DOCUMENT SOURCE |

╭──

Connaître la ou les raisons de cette transition aiderait grandement à prévoir comment s’ajuster. Malheureusement, l’industrie du jeu témoigne d’une aversion à l’égard des scientifiques … surtout s’ils ont déjà intégré à leurs raisonnements le concept de santé publique. L’AAMS et l’ARJEL n’endossent pas autant le culte du secret. Mais, leurs données restent insuffisantes.

Cela demeure une opinion de chercheur en psychologie : la motivation principale de la transition réside plausiblement dans le désir des joueurs récréatifs, qui aiment vraiment le poker, de se confronter à chances égales (outre le talent) avec des partenaires humains, qui aiment tout autant le poker, plutôt qu’à des robots ou des vautours dont la performance est dépendante de l’utilisation unilatérale de logiciels d’aide à la décision. Il est certain que l’ajustement doit être centré sur celui qui sort un dollar de sa poche pour jouer plutôt que sur celui qui essaie de jouer avec le dollar des autres. Dans ce contexte, il s’agit du joueur récréatif qui aime le poker … plus pour le poker que pour l’argent.

Chez EspaceJeux, on est à des années-lumière de ce contexte. Par exemple, plutôt que de construire un palmarès des joueurs habiles au poker, la formule du tableau des meneurs met plutôt l’emphase sur ceux qui dépensent le plus. Cette approche est fondée sur le postulat qu’il faut récompenser impérativement le joueur qui joue le plus avec l’argent des autres (un gros payeur de commission) car ce serait lui qui attire les joueurs récréatifs (ceux qui sortent véritablement de l’argent de leur poche). Présentement, la transition des parties à l’argent vers les tournois défie ce crédo.

Quand EspaceJeux remplit la loge corporative qu’elle possède au Centre Bell (pour voir jouer au hockey les Canadiens de Montréal) avec ses gros payeurs de commission, elle récompense des gens qui nuisent plausiblement à l’expérience récréative des joueurs qui sortent réellement un dollar de leur poche.

╰──

DONNÉES ÉTUDIÉES |
╭──

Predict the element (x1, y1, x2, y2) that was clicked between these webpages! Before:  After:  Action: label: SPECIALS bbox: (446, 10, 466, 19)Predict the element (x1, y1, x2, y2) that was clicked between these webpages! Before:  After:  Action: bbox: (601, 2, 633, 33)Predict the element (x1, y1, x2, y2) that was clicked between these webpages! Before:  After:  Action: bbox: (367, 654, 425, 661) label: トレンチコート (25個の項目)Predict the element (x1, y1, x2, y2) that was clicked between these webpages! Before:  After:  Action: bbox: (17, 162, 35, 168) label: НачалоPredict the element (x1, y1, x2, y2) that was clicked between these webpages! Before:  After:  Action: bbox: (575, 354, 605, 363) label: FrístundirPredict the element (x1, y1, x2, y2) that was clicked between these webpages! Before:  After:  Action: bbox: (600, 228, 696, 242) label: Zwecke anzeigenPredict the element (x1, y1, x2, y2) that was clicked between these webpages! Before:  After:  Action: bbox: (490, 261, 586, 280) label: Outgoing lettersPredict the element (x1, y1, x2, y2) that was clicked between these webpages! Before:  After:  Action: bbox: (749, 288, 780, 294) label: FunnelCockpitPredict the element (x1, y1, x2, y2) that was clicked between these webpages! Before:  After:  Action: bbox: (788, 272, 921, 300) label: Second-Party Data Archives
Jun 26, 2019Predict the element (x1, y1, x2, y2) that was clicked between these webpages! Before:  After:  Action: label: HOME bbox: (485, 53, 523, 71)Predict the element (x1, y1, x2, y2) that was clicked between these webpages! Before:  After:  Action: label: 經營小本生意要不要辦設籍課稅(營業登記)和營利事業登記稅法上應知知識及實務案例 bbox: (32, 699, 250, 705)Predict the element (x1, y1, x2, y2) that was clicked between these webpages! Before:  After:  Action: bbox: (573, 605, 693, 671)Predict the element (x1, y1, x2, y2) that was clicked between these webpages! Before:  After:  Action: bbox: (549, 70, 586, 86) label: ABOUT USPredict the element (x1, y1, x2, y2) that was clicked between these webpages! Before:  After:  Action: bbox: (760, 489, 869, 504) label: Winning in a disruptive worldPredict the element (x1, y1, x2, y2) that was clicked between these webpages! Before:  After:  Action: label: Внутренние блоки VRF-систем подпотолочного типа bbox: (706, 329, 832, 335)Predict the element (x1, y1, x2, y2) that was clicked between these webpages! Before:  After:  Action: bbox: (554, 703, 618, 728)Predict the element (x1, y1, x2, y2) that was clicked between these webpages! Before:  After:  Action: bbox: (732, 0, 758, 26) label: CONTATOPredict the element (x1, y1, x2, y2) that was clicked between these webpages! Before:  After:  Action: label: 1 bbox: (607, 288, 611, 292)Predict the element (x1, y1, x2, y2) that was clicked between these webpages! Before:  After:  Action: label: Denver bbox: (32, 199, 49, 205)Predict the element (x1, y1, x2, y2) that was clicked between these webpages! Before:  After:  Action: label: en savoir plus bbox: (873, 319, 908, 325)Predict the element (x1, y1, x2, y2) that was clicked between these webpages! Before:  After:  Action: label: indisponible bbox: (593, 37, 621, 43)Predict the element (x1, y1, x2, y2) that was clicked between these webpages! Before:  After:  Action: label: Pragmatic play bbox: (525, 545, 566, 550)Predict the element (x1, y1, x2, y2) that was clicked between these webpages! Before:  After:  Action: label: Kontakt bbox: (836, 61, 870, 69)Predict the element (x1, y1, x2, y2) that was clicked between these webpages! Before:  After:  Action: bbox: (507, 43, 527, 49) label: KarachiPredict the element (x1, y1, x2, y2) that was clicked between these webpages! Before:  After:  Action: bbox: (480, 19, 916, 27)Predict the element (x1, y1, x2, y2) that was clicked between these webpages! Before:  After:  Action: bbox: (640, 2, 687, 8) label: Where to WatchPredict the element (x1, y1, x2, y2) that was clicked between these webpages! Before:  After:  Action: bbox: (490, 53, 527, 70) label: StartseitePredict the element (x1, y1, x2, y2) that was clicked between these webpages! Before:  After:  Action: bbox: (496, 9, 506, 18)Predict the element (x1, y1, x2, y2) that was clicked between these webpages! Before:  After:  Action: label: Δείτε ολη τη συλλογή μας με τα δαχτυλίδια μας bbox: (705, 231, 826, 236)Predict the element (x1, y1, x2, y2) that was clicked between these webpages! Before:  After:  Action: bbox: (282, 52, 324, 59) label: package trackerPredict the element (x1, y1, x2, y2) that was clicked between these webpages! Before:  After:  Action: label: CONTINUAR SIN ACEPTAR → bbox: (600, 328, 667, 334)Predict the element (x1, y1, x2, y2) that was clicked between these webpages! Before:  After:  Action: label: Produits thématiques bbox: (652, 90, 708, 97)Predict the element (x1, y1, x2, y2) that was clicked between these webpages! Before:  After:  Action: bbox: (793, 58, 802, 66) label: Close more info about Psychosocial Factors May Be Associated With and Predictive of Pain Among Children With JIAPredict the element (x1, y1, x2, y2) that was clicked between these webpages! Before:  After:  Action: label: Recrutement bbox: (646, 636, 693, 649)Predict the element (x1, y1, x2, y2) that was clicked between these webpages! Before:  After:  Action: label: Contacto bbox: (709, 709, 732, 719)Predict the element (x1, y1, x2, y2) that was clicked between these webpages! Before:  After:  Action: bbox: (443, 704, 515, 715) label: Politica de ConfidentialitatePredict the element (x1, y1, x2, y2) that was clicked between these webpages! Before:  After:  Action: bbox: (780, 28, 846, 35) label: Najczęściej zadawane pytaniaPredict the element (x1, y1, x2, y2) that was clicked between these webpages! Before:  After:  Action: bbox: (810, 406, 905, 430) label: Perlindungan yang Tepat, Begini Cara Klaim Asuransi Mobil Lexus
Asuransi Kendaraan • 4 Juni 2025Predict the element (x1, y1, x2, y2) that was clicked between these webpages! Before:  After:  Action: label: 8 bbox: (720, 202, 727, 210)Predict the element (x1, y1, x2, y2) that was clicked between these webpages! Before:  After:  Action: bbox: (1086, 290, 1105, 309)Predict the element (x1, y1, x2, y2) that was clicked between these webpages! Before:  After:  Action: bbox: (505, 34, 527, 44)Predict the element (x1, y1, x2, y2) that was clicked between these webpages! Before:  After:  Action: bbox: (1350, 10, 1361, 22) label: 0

╰──

QUESTIONS À TRAITER |
[1] Recopiez le passage du texte sur le poker en ligne compris entre « Quand EspaceJeux remplit » et « de leur poche. », bornes incluses.
[2] Les affirmations suivantes concordent-elles avec le texte sur le poker en ligne ? Répondez par oui ou par non à chacune, en citant les mots décisifs du texte.
(a) L’AAMS et l’ARJEL disposent de données suffisantes.
(b) Le tableau des meneurs d’EspaceJeux met l’accent sur ceux qui dépensent le plus.
(c) EspaceJeux possède une loge corporative au Centre Bell.
[3] Prolongez le texte sur le poker en ligne à la suite de sa dernière phrase.

RÉSULTATS OBTENUS |
[1]
Quand EspaceJeux remplit la loge corporative qu’elle possède au Centre Bell (pour voir jouer au hockey les Canadiens de Montréal) avec ses gros payeurs de commission, elle récompense des gens qui nuisent plausiblement à l’expérience récréative des joueurs qui sortent réellement un dollar de leur poche.

[2]
(a) Non : « Mais, leurs données restent insuffisantes. »
(b) Oui : « la formule du tableau des meneurs met plutôt l’emphase sur ceux qui dépensent le plus »
(c) Oui : « la loge corporative qu’elle possède au Centre Bell »

[3]
On ne reviendra pas sur le problème posé par l’utilisation incontrôlée des logiciels d’aide à la décision. L’obstacle reste majeur. Il existe plusieurs autres aspects du jeu sur EspaceJeux qui témoignent d’un préjugé contreproductif favorable au vautour plutôt qu’au bénéfice du joueur récréatif. Et cela va continuer! Le projet d’un enregistrement tardif (voir commentaire 19) promet d’amenuiser encore plus la liberté du joueur récréatif de choisir, de manière éclairée, les tournois auxquels il participe.

Parmi les aspects actuels du jeu qui détruisent considérablement l’expérience récréative du joueur, il y a la possibilité de jouer plusieurs parties en simultané (ce que plusieurs désignent par l’expression multitabling). Même équipé au maximum des logiciels disponibles, plusieurs vautours ne parviennent pas à obtenir plus qu’un avantage minime, vraiment minime. Pour obtenir un revenu autre qu’insignifiant, il leur faut jouer un grand nombre de tournois ou de parties en simultané. Pour le joueur récréatif, ce comportement des vautours a deux conséquences irritantes. Le vautour, qui se disperse trop, tarde à annoncer ses décisions. Cela ralentit le jeu au point d’en devenir ennuyant, endormant, désagréable et surtout préjudiciable. Et, si le vautour est vraiment débordé, le chronomètre termine le décompte et le joueur est déclaré temporairement absent. En tournoi multitables, quand à une table de 10, il y a 3 ou 4 vautours qui agissent ainsi, le joueur récréatif devient désavantagé car son solde de jetons croît moins rapidement qu’un autre joueur participant à une table où tout le monde est continuellement actif et où les perdants sont plus souvent remplacés par des joueurs qui apportent une nouvelle provision de jetons. Les vautours créent alors une inégalité entre les joueurs qui désavantage dès le départ du tournoi. Aucun joueur récréatif ne veut payer pour de telles sangsues.

Pour l’instant, l’ajustement spontané de l’écosystème incite plausiblement les joueurs récréatifs à transiter vers les tournois où les vautours ont moins d’emprise. Une gestion éclairée conseille de renforcer les obstacles pour empêcher que les vautours se rabattent là où les joueurs récréatifs cherchent refuge.